# Slingshot Workshop Video



## philly (Jun 13, 2010)

Hi all, thought it might be fun to start a thread showing where we craft our slingshots and anything else we might make of intrest to forum members. I have been in my home 39 years and as you can see in the video I have amassed alot of *STUFF. *I want for nothing in tools , just wish I had more space. You can never have enough *STUFF*.
Well, I've shown you mine lets see yours.
Philly


----------



## Dan the Slingshot Man (Nov 21, 2010)

you have a very nice selection of tools


----------



## e~shot (Jun 3, 2010)

Philly, that is as very nice workshop. almost all the tools are there


----------



## smitty (Dec 17, 2009)

Wow! What a nice workshop! I enjoyed the tour.


----------



## philly (Jun 13, 2010)

smitty said:


> Wow! What a nice workshop! I enjoyed the tour.

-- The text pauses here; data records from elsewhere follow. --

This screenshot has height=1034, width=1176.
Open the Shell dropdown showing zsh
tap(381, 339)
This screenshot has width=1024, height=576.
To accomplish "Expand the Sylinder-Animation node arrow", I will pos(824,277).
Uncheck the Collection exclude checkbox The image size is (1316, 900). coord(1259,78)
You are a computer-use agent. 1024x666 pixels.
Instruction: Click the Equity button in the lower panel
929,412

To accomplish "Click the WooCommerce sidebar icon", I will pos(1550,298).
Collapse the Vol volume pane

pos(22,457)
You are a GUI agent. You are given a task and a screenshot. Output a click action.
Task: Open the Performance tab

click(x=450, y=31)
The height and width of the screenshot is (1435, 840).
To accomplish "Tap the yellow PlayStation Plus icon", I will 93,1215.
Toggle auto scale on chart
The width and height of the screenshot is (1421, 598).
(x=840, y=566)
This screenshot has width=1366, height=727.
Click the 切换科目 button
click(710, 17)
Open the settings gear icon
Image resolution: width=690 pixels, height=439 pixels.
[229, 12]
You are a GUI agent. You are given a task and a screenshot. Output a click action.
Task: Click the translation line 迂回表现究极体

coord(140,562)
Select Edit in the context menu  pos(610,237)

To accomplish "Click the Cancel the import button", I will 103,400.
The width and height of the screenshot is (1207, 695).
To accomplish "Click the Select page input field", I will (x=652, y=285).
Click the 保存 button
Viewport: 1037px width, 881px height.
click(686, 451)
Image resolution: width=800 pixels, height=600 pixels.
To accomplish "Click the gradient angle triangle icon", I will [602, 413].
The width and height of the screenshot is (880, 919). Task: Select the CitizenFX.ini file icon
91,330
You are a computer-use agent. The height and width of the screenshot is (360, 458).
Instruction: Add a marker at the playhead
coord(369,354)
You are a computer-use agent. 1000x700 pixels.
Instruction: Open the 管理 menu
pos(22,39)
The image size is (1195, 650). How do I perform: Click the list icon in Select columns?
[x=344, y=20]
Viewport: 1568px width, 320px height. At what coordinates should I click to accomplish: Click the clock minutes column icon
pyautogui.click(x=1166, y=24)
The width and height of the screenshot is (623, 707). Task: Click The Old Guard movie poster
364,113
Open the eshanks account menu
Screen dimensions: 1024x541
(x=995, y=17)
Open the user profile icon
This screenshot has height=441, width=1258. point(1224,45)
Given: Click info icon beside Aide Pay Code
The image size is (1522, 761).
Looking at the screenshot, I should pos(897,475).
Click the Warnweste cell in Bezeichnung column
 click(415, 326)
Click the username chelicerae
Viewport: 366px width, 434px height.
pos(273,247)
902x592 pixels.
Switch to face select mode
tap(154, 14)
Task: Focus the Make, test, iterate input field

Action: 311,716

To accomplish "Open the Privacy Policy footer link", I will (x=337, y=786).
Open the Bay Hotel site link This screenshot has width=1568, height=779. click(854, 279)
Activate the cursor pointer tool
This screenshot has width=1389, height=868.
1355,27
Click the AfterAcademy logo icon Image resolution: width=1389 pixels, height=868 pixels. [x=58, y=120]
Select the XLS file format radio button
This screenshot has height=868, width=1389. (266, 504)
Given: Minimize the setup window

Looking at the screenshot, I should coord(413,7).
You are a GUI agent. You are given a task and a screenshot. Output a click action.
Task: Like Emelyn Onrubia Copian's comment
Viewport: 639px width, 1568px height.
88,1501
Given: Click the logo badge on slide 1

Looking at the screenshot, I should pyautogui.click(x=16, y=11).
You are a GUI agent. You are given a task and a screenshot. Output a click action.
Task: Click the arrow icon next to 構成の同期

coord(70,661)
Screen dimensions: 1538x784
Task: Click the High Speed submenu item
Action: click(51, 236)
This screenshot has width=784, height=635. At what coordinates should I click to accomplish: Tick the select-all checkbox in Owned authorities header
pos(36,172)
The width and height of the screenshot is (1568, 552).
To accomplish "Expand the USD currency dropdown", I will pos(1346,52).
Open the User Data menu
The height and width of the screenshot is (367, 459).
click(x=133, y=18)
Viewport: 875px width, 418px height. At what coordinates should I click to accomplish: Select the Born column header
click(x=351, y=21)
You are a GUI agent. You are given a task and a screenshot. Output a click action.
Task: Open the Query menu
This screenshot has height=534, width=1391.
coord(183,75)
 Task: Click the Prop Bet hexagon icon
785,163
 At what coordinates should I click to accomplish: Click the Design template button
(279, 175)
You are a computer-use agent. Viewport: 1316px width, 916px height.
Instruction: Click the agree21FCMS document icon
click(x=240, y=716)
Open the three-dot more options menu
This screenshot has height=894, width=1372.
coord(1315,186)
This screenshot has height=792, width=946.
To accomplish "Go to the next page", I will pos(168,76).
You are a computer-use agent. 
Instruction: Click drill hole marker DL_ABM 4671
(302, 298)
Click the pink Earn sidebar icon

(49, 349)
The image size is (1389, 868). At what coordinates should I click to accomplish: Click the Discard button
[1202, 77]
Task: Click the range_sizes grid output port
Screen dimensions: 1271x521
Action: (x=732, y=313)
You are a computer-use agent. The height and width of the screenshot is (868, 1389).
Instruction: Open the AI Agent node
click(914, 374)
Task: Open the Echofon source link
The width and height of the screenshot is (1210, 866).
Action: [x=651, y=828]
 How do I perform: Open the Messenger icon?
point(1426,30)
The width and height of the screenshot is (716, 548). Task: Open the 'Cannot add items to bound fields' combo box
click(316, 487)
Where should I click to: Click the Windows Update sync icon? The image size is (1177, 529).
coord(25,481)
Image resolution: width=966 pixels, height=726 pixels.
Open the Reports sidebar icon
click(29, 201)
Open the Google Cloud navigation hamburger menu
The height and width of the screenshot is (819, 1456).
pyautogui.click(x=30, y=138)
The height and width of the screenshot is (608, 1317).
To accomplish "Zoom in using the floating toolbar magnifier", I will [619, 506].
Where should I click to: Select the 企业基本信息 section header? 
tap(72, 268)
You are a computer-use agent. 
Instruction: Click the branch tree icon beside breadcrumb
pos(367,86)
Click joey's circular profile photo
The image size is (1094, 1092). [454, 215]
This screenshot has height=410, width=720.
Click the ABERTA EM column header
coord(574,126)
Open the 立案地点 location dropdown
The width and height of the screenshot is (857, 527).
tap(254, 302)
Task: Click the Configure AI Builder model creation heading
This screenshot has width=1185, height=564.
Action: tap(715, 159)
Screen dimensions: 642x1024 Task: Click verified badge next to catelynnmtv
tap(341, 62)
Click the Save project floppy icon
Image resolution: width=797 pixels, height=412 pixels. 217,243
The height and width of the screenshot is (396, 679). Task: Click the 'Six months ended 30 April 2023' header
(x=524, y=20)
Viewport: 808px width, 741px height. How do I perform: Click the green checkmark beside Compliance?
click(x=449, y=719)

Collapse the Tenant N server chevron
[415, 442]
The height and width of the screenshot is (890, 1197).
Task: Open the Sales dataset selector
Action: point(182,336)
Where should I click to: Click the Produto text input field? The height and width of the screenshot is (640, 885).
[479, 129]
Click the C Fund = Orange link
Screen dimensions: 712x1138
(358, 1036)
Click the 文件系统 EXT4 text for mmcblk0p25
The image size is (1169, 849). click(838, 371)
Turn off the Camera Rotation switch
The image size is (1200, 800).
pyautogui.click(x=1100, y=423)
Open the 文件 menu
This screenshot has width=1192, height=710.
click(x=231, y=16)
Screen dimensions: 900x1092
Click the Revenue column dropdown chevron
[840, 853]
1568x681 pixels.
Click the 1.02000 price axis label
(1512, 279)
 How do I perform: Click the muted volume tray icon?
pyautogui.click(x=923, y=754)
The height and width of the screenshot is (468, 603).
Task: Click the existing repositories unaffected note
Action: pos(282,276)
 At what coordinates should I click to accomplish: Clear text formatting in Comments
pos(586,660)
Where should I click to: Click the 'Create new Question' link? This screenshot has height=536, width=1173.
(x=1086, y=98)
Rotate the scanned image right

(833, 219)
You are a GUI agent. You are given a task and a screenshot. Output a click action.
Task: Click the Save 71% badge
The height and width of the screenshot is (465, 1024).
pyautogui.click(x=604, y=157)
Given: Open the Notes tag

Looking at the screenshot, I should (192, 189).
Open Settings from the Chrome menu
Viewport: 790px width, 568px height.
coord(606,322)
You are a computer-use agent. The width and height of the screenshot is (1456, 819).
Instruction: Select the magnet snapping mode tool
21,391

Thanks Guys, I am in the process of cleaning it up, I have about 40 years of accumulated junk in there and it is getting to the point that I don't have any bench space left. The only thing lacking is a nice router and table, just have to make room for it.
Philly


----------



## M.J (Nov 1, 2010)

Looks good, Philly! Cluttered doesn't seem like the right word. "Full" maybe, but not really cluttered.
I always like to see some of the other hobbies of the guys here. Those pens look really nice! My wife is an English teacher so she has a thing for writing instruments. Looks like it would be painstaking work to get something so small to come out so good.


----------